TASK TO CARRY OUT:
Give back only the lines in the records below from the one with "Open the user profile avatar icon" to the one with "You are a computer-use agent. The height", both inclusive, word for word.
- - -
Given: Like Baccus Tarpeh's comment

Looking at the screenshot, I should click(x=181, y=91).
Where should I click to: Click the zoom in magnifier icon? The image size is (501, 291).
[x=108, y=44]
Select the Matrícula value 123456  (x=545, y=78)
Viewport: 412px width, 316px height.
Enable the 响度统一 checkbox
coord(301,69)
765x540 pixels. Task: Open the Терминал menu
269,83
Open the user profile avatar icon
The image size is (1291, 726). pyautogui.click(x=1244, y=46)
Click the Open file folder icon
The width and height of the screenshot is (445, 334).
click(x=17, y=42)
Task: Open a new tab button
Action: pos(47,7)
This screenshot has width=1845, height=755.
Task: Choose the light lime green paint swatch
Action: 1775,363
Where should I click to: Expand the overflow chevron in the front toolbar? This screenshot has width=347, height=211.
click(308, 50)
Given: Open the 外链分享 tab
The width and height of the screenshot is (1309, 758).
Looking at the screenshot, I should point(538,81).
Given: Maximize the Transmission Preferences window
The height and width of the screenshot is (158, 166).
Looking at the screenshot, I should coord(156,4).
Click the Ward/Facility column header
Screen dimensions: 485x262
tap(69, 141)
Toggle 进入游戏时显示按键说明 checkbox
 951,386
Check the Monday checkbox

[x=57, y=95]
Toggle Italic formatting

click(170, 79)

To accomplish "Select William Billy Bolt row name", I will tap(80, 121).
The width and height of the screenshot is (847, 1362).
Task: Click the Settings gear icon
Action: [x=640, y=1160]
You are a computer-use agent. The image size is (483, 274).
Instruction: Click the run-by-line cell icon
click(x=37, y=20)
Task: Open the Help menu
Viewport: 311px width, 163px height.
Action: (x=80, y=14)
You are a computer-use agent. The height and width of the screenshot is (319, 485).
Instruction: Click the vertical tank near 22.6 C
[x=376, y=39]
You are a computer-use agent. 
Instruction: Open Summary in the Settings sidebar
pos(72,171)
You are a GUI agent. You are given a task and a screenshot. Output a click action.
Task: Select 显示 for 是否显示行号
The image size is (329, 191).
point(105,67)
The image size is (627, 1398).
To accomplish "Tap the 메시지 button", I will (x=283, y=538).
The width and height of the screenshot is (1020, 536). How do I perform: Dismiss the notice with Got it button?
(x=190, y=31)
- - -
YOUR RESPONSE:
Open the user profile avatar icon
The image size is (1291, 726). pyautogui.click(x=1244, y=46)
Click the Open file folder icon
The width and height of the screenshot is (445, 334).
click(x=17, y=42)
Task: Open a new tab button
Action: pos(47,7)
This screenshot has width=1845, height=755.
Task: Choose the light lime green paint swatch
Action: 1775,363
Where should I click to: Expand the overflow chevron in the front toolbar? This screenshot has width=347, height=211.
click(308, 50)
Given: Open the 外链分享 tab
The width and height of the screenshot is (1309, 758).
Looking at the screenshot, I should point(538,81).
Given: Maximize the Transmission Preferences window
The height and width of the screenshot is (158, 166).
Looking at the screenshot, I should coord(156,4).
Click the Ward/Facility column header
Screen dimensions: 485x262
tap(69, 141)
Toggle 进入游戏时显示按键说明 checkbox
 951,386
Check the Monday checkbox

[x=57, y=95]
Toggle Italic formatting

click(170, 79)

To accomplish "Select William Billy Bolt row name", I will tap(80, 121).
The width and height of the screenshot is (847, 1362).
Task: Click the Settings gear icon
Action: [x=640, y=1160]
You are a computer-use agent. The image size is (483, 274).
Instruction: Click the run-by-line cell icon
click(x=37, y=20)
Task: Open the Help menu
Viewport: 311px width, 163px height.
Action: (x=80, y=14)
You are a computer-use agent. The height and width of the screenshot is (319, 485).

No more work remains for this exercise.